Did you know the Russia hoax is still going?

Because it do.

New York Times:

For years, President Trump has derided the assessment by American intelligence officials that Russia interfered in the 2016 presidential election to assist his candidacy, dismissing it without evidence as the work of a “deep state” out to undermine his victory.

But on Tuesday, a long-awaited Senate review led by members of Mr. Trump’s own party effectively undercut those allegations. A three-year review by the Republican-led Senate Intelligence Committee unanimously found that the intelligence community assessment, pinning blame on Russia and outlining its goals to undercut American democracy, was fundamentally sound and untainted by politics.

“The I.C.A. reflects strong tradecraft, sound analytical reasoning and proper justification of disagreement in the one analytical line where it occurred,” said Senator Richard M. Burr, Republican of North Carolina and the panel’s chairman. “The committee found no reason to dispute the intelligence community’s conclusions.”

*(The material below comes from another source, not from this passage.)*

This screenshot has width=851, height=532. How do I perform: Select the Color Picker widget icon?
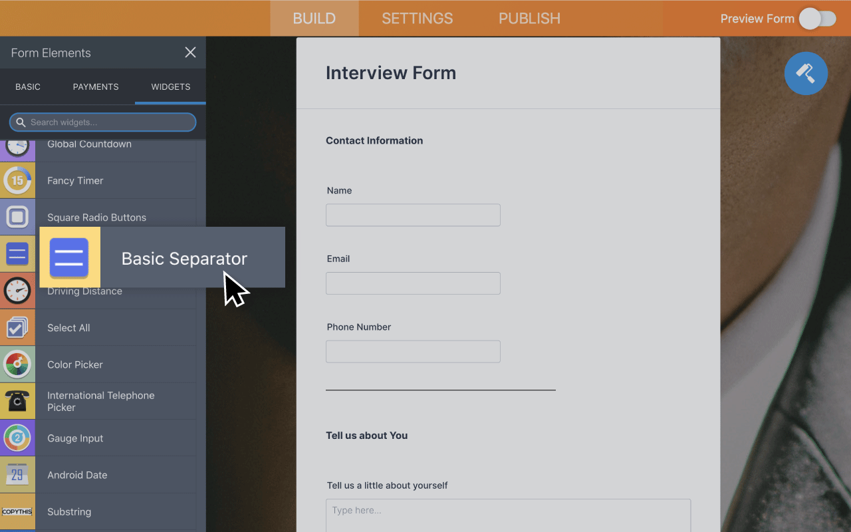(x=18, y=364)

The endorsement by Mr. Burr’s committee comes at a key moment for the intelligence agencies. Not only has Mr. Trump moved in recent months to install a loyalist in the top spy position, but Attorney General William P. Barr has also blessed a broad review of possible misconduct by investigators examining the Trump campaign’s contacts with Russia, apparently including work by intelligence officials.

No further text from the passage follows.